On Thursday, Brian Baldinger released another video clip on Twitter for his #BaldysBreakdowns series, this one praising the recent play from Bears QB Mitch Trubisky.

Baldinger states that Trubisky is "making some kind of jump", referring to how impressed he was with Trubisky's play when compared to his rookie season. 

In the video Baldinger explains in the video how you expect franchise QBs to make a big leap from year one to year two, and a big part of that leap for Trubisky is being unafraid to make aggressive throws downfield.

Baldinger highlighted a play where Trubisky hit Taylor Gabriel 47-yards down the field, choosing to trust his wideout after he hit him with perfect ball placement despite tight coverage. He continued this theme later on in the video, showing Trubisky's TD strike to Allen Robinson, which was whipped right past a Dolphins defender. 

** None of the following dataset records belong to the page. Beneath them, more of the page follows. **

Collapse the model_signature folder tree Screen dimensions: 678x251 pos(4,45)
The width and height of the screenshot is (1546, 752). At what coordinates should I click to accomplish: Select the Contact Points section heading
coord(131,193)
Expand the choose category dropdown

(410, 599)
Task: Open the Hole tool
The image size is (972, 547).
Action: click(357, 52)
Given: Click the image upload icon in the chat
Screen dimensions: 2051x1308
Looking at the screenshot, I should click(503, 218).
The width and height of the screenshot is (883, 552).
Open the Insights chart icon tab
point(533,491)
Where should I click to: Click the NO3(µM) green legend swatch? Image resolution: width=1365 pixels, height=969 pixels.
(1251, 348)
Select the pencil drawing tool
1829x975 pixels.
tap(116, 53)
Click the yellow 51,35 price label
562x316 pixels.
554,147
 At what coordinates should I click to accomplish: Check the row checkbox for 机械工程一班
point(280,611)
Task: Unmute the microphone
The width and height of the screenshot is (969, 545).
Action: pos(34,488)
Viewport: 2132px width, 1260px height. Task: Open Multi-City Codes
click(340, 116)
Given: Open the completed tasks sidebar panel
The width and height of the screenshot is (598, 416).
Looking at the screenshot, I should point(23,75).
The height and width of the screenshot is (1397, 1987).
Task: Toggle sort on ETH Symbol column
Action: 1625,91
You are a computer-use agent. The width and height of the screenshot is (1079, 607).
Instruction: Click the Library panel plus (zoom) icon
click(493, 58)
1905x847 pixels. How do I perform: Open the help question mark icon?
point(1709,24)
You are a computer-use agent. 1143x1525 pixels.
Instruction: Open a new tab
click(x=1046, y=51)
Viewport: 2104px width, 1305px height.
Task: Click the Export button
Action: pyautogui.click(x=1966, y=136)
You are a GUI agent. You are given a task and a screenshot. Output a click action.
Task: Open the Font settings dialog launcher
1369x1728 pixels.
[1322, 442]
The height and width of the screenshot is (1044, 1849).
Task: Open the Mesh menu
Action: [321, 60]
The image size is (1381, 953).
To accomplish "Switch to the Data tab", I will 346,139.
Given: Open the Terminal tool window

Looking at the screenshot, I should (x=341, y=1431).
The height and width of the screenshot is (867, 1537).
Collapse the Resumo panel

But Baldinger's video wasn't exclusively compliments for Trubisky. He discussed Tarik Cohen's effectiveness as a pass-catcher, saying that you "can't cover him" and comparing him to a Ferrari with his ability to go from first to fifth gear "about as fast as anybody."

He ended his video by showing Trubisky punishing the Dolphins for a blown coverage, hitting rookie Anthony Miller in stride for a 29-yard TD. Baldinger's point in including this clip was to show Trubisky's improved recognition, as he may not have spotted the blown coverage last year. Noticing when and how to take advantage of defensive sloppiness is one of the many things that seperate a "franchise QB" from a stopgap, and Trubisky is trending in the right direction. 

If Baldinger's breakdown is any indication, we should expect Trubisky to keep his incredible momentum rolling when the Bears take on the New England Patriots on Sunday. New England is 3rd worst in the league in passing TDs allowed, giving up 15 scores through the air in six games.